Jonkheer Rein Huydecoper

Not many wars can be called…peaceful, but the Dutch-Scilly War is one that definitely can. Some wars start over borders, some over principles, and some over…well, who remembers. The Dutch-Scilly War lasted 335 years. That’s an amazingly long time in any war, and even more so when you consider that it had no battles or deaths. Oliver Cromwell had fought the Royalists to the edges of the Kingdom of England. Cromwell was an English general and statesman who, first as a subordinate and later as Commander-in-Chief, led armies of the Parliament of England against King Charles I during the English Civil War, subsequently ruling the British Isles as Lord Protector from 1653 until his death in 1658.
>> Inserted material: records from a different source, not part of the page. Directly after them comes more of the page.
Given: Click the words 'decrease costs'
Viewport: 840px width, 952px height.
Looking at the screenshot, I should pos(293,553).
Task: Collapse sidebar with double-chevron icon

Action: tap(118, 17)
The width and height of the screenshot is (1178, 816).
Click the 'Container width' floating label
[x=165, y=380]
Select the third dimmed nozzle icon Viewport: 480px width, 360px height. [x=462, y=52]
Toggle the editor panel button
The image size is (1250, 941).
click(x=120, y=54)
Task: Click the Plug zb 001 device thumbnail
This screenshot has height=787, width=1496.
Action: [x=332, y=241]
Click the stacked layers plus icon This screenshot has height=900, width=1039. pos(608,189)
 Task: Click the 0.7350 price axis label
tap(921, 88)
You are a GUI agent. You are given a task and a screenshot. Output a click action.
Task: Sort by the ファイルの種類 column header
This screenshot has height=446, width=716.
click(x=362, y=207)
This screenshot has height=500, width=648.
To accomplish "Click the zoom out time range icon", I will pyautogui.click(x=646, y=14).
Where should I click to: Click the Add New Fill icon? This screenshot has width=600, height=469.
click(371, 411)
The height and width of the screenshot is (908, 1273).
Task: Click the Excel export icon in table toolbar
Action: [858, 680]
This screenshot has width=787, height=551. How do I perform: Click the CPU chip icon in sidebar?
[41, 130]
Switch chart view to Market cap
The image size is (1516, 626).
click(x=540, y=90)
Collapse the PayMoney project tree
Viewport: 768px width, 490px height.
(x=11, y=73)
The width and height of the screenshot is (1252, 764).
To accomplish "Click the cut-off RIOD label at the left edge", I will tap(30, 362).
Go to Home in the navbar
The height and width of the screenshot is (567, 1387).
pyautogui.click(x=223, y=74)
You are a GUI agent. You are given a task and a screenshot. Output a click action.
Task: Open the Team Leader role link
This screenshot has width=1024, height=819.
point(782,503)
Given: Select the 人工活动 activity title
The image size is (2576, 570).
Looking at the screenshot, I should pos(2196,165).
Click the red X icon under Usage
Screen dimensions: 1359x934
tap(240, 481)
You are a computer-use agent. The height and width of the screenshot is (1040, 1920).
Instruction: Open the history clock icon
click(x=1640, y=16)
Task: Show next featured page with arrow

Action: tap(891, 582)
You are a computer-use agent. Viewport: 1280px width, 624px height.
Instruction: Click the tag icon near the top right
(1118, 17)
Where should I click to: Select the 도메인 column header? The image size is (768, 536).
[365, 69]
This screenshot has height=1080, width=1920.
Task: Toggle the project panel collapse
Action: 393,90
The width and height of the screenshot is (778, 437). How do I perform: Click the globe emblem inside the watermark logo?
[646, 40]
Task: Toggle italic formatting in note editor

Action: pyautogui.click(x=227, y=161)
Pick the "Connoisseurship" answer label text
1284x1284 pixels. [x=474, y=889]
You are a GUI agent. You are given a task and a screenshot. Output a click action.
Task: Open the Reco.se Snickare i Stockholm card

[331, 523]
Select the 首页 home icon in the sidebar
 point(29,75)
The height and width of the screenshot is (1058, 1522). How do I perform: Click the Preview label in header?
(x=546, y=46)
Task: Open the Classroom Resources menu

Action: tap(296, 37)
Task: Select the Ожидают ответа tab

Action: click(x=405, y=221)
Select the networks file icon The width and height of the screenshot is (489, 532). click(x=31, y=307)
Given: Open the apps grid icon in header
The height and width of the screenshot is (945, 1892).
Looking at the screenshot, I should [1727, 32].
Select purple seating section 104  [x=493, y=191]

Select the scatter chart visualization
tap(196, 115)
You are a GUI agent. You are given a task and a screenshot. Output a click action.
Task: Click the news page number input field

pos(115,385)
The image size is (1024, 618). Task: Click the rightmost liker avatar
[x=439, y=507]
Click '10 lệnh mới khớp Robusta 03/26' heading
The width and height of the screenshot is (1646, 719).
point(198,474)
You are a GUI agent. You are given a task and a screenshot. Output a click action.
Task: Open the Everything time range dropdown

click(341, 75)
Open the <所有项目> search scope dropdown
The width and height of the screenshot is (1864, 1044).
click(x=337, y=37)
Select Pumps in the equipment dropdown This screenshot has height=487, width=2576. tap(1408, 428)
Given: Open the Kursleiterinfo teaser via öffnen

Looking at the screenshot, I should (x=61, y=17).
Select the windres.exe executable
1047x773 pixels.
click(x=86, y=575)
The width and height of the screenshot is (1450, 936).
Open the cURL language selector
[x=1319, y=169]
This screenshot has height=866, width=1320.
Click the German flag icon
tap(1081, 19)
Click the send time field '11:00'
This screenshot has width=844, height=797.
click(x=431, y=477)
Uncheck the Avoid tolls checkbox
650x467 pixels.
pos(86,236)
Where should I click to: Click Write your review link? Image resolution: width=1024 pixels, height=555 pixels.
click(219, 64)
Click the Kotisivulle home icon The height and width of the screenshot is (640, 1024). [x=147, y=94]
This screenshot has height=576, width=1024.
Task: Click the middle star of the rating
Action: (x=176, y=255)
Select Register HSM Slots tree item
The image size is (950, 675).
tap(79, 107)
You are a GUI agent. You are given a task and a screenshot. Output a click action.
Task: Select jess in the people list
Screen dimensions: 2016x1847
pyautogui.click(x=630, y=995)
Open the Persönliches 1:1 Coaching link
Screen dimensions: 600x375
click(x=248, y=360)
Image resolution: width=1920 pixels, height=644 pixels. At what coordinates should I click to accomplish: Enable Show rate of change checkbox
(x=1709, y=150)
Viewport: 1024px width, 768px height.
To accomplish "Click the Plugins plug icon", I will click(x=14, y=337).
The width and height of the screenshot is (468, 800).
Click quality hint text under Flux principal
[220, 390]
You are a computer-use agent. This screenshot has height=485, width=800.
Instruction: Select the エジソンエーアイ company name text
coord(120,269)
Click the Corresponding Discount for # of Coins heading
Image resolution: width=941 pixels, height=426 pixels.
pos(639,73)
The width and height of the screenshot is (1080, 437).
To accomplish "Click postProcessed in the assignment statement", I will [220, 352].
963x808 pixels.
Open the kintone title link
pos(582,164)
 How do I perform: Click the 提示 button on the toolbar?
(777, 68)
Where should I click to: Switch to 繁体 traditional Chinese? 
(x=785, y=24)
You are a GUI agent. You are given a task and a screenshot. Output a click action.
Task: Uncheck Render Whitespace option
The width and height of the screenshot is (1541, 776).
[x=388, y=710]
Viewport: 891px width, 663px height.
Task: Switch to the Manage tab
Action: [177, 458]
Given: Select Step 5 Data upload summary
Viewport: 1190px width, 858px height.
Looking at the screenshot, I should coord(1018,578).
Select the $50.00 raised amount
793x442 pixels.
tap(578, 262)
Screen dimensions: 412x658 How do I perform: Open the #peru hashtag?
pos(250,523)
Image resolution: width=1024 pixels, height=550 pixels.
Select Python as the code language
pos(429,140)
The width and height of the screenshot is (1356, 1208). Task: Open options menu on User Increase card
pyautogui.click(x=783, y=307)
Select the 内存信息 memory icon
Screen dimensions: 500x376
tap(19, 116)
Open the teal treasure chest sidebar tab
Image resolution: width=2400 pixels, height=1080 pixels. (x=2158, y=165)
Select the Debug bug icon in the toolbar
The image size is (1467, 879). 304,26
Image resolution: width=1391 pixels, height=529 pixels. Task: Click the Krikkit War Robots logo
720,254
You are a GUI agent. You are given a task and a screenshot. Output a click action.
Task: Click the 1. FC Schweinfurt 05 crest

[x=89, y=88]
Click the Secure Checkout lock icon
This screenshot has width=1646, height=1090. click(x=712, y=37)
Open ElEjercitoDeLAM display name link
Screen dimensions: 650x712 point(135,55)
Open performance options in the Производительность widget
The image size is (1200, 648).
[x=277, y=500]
In the West of Britain, Cornwall was the last Royalist stronghold. In 1648, Cromwell pushed on until mainland Cornwall was in the hands of the Parliamentarians. The Royalist Navy was forced to retreat to the Isles of Scilly, which lay off the Cornish coast and were under the ownership of Royalist John Granville. Before fleeing Cornwall, the Royalists raided a few Dutch shipping vessels as an act of revenge, then escaped to the Isles of Scilly. With that, the war was on. The Dutch turned up in Scilly demanding reparations from the Royalists. The Royalists refused and the Dutch declared war. The whole point of the war was to get restitution for the damage done by the Royalists, but the Dutch quickly realized that the Royalists were “dead broke!!” They didn’t have a penny to their name. Well, as we all know, you can’t get blood from a turnip, so going to war to receive money that could never be paid would do no good. In the end, they decided to call it a day and go home. A smart move if you ask me. The problem with the whole thing is that they never declared peace with the Isles. They just completely forgot they were at war.

In 1986, Roy Duncan, historian and Chairman of the Isles of Scilly Council, decided to investigate. He wrote to the Dutch Embassy in London. Research proved that that no peace treaty had ever been signed, so Duncan invited the Dutch ambassador Jonkheer Rein Huydecoper to visit the islands and officially end the “conflict” at last. Peace was declared on April 17, 1986, exactly 335 years after the supposed declaration of war. The Dutch ambassador joked that it must have been horrifying to the Scillonians “to know we could have attacked at any moment.”